_Problems to solve_
A) From the passage on insulation below attic platforms, extract the portion between "Scope Images" and "and Indoor airPLUS.", inclusive.
B) Render this sentence from the passage on insulation below attic platforms into Spanish: "In zones 6 to 8, the insulation must be greater than or equal to R-30."

_Passage_
::::

Insulation Below Attic Platforms

Scope Images
Install insulation under platforms constructed in the attic for storage or equipment.
Install insulation under platforms constructed in the attic for storage or equipment.
Scope

Install insulation under walkways or platforms installed for storage or equipment constructed in the attic.

  • Add framing and blocking to raise the height of the platform to allow for the full height of code-required insulation under the platform.
  • Install insulation without misalignments, compressions, gaps, or voids underneath all attic platforms. 
  • Install insulation so that it is in contact with the air barrier (e.g., drywall ceiling).

See the Compliance Tab for related codes and standards requirements, and criteria to meet national programs such as DOE’s Zero Energy Ready Home program, ENERGY STAR Certified Homes, and Indoor airPLUS.

Description

Attics are often well insulated, but there is one space that can be overlooked: below attic platforms. Usually platforms are used for walkways, storage, or to hold HVAC equipment. The platforms are typically created by laying plywood sheets on braced 2x6 framing running perpendicular to attic floor framing/ceiling joists. Insulation needs to be added prior to attaching the plywood sheets and completing the platform (Neuhauser 2012). Making sure the space below is adequately insulated, without compression, is critical to avoiding thermal bridging and the associated energy and financial costs.

There are three keys to correctly adding insulation below attic platforms:

  1. Increase the height of the storage or HVAC platform in the attic to allow for proper depth of the insulation beneath the platform without compressing the insulation.
  2. Install insulation without misalignments, compressions, gaps, or voids underneath all attic platforms.
  3. Install insulation so that it is in contact with the air barrier (e.g., drywall ceiling).

The amount of insulation needed will depend on the climate zone. In climate zones 1 to 5, the insulation must be greater than or equal to R-21. In zones 6 to 8, the insulation must be greater than or equal to R-30. Be sure to check local codes for current requirements.

A Note about Air Sealing: Insulating a home is important, but it will not be very effective if the home is not air sealed. The same is true for the space below the attic platform. Be sure the space is properly sealed before installing the insulation. This includes ceiling drywall intersections with interior walls. Ceiling drywall acts as an air barrier, but must be taped and mudded or caulked to be effective (PNNL 2010).

::::

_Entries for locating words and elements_
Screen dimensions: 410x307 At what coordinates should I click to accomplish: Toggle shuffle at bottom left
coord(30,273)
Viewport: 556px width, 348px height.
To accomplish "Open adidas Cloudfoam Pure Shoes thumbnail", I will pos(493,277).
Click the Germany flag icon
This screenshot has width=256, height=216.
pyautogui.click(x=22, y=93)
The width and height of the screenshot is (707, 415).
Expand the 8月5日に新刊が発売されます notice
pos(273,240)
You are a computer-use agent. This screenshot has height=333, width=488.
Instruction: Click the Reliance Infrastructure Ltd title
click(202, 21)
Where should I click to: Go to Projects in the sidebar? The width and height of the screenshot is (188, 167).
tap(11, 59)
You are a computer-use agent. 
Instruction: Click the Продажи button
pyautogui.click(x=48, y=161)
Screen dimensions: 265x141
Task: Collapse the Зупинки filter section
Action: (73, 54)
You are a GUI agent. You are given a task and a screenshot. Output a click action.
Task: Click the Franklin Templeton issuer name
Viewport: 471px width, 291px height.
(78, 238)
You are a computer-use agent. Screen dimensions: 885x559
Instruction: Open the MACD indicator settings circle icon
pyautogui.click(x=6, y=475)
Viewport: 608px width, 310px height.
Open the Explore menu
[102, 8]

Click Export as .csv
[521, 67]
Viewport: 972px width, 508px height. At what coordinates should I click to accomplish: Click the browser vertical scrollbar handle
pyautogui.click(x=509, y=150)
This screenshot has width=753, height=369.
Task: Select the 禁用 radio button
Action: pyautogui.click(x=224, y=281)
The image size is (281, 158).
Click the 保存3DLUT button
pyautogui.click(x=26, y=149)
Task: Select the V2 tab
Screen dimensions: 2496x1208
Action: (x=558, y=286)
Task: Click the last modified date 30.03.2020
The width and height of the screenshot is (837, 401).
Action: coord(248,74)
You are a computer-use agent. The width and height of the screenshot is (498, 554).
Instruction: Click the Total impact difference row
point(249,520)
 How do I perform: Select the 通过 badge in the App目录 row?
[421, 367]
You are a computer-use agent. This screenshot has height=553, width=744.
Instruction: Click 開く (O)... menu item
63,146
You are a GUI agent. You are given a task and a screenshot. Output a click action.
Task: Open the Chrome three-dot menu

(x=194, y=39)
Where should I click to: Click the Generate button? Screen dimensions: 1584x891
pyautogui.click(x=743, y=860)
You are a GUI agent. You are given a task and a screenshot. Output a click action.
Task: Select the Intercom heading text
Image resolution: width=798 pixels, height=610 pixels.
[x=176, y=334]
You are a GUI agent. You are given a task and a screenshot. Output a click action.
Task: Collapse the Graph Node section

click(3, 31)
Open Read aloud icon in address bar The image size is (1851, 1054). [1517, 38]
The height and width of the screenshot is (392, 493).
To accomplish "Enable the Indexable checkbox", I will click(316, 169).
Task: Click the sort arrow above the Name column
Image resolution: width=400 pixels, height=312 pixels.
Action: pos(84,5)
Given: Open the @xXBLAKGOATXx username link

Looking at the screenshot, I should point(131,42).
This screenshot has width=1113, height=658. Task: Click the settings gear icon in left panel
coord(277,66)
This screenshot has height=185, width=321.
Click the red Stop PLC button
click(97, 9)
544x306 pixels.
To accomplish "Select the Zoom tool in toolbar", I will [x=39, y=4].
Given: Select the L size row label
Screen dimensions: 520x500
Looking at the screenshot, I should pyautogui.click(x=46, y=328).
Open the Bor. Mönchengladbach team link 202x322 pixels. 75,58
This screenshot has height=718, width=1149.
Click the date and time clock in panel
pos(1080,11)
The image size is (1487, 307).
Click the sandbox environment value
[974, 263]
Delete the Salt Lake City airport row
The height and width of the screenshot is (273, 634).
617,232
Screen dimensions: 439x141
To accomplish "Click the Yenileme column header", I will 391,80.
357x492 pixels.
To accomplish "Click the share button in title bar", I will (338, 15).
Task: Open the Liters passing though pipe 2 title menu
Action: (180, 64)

::::

_Results for each task_
A)
Scope Images
Install insulation under platforms constructed in the attic for storage or equipment.
Install insulation under platforms constructed in the attic for storage or equipment.
Scope

Install insulation under walkways or platforms installed for storage or equipment constructed in the attic.

  • Add framing and blocking to raise the height of the platform to allow for the full height of code-required insulation under the platform.
  • Install insulation without misalignments, compressions, gaps, or voids underneath all attic platforms. 
  • Install insulation so that it is in contact with the air barrier (e.g., drywall ceiling).

See the Compliance Tab for related codes and standards requirements, and criteria to meet national programs such as DOE’s Zero Energy Ready Home program, ENERGY STAR Certified Homes, and Indoor airPLUS.

B) En las zonas 6 a 8, el aislamiento debe ser mayor o igual a R-30.